William Horvath (@whrvth) commented about dlls/ntdll/unix/server.c:
/* A test on Windows 2000 shows that Windows always yields during a wait, but a wait that is hit by an event gets a priority boost as well. This seems to model that behavior the closest. */
- if (ret == STATUS_TIMEOUT) NtYieldExecution();
- if (ret == STATUS_TIMEOUT)
- {
int yield_ret = NtYieldExecution();
/* The following should only be reached from NtDelayExecution.
It never returns STATUS_TIMEOUT directly, and propagates
the result of the yield for zero-timeout waits.
Otherwise, it reports STATUS_SUCCESS. */
if (!select_op)
I assume the main problem with this patch is due to this check here. While this works correctly for now with how `server_wait` is used, it's just an extra thing to be careful about in the future.
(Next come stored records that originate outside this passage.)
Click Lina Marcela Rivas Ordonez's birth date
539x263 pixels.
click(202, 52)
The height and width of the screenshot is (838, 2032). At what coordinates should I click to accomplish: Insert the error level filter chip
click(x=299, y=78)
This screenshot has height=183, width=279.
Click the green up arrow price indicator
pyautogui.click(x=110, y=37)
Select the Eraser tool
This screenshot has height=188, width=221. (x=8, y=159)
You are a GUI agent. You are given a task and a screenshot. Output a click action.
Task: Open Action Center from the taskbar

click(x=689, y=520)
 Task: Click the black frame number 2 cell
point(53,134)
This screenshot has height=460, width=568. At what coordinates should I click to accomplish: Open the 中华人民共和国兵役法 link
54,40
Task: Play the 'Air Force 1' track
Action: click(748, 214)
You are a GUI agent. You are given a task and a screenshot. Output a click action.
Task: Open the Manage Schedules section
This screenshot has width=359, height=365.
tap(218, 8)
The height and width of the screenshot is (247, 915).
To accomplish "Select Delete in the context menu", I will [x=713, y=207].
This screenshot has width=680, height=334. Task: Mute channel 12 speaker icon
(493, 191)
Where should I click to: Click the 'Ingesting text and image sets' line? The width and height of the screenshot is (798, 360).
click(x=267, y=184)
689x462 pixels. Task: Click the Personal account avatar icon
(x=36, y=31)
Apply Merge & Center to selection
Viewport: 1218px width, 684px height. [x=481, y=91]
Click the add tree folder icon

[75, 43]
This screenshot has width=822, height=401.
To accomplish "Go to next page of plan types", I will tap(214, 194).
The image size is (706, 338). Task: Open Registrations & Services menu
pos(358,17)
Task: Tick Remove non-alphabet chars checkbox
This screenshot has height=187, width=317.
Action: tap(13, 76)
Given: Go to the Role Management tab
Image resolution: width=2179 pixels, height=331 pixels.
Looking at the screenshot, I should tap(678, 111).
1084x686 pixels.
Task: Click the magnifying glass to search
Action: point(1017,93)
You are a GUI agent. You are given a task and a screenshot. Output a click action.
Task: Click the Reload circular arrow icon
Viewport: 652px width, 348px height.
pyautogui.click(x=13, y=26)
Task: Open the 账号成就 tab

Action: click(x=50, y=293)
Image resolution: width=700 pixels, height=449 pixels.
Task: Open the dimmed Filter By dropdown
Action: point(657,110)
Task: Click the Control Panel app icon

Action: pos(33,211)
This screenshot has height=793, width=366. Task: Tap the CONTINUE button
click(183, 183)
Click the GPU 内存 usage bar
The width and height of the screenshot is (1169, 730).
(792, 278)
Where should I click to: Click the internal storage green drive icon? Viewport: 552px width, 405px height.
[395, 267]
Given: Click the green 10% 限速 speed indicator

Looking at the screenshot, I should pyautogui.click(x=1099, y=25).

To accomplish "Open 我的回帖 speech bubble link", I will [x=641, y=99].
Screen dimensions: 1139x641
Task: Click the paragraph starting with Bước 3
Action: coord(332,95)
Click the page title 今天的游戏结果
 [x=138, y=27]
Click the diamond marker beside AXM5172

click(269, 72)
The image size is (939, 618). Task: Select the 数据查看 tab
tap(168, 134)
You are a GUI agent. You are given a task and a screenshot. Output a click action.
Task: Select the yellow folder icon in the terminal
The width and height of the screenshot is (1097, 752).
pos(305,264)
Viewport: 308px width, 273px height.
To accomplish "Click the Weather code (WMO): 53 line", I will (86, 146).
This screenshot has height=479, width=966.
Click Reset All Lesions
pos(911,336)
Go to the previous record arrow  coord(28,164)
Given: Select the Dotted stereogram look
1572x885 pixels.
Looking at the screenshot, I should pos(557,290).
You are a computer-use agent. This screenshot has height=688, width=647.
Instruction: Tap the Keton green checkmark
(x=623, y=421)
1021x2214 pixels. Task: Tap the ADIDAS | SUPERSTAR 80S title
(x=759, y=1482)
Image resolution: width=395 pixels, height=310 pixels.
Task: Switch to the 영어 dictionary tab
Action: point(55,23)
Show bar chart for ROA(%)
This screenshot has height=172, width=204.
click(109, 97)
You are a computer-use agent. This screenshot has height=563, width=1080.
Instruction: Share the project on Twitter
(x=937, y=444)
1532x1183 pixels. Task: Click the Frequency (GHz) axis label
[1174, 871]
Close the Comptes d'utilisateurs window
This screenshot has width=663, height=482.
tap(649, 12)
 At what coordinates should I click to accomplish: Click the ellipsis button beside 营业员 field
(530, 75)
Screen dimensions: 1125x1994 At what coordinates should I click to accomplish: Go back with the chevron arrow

However, the other options I considered also had tradeoffs: - Add an argument to `server_wait` to signal if we want the return value of the yield (best alternative) - Just yield again in `NtDelayExecution` itself, ignoring the fact that we already yielded, and return the result there like we do for the non-alertable case (second best alternative) - Move the yield outside of `server_wait` and duplicate it everywhere `server_wait` is called (terrible)
Maybe there's something else to consider, but the current version isn't so bad if you take these alternatives into account.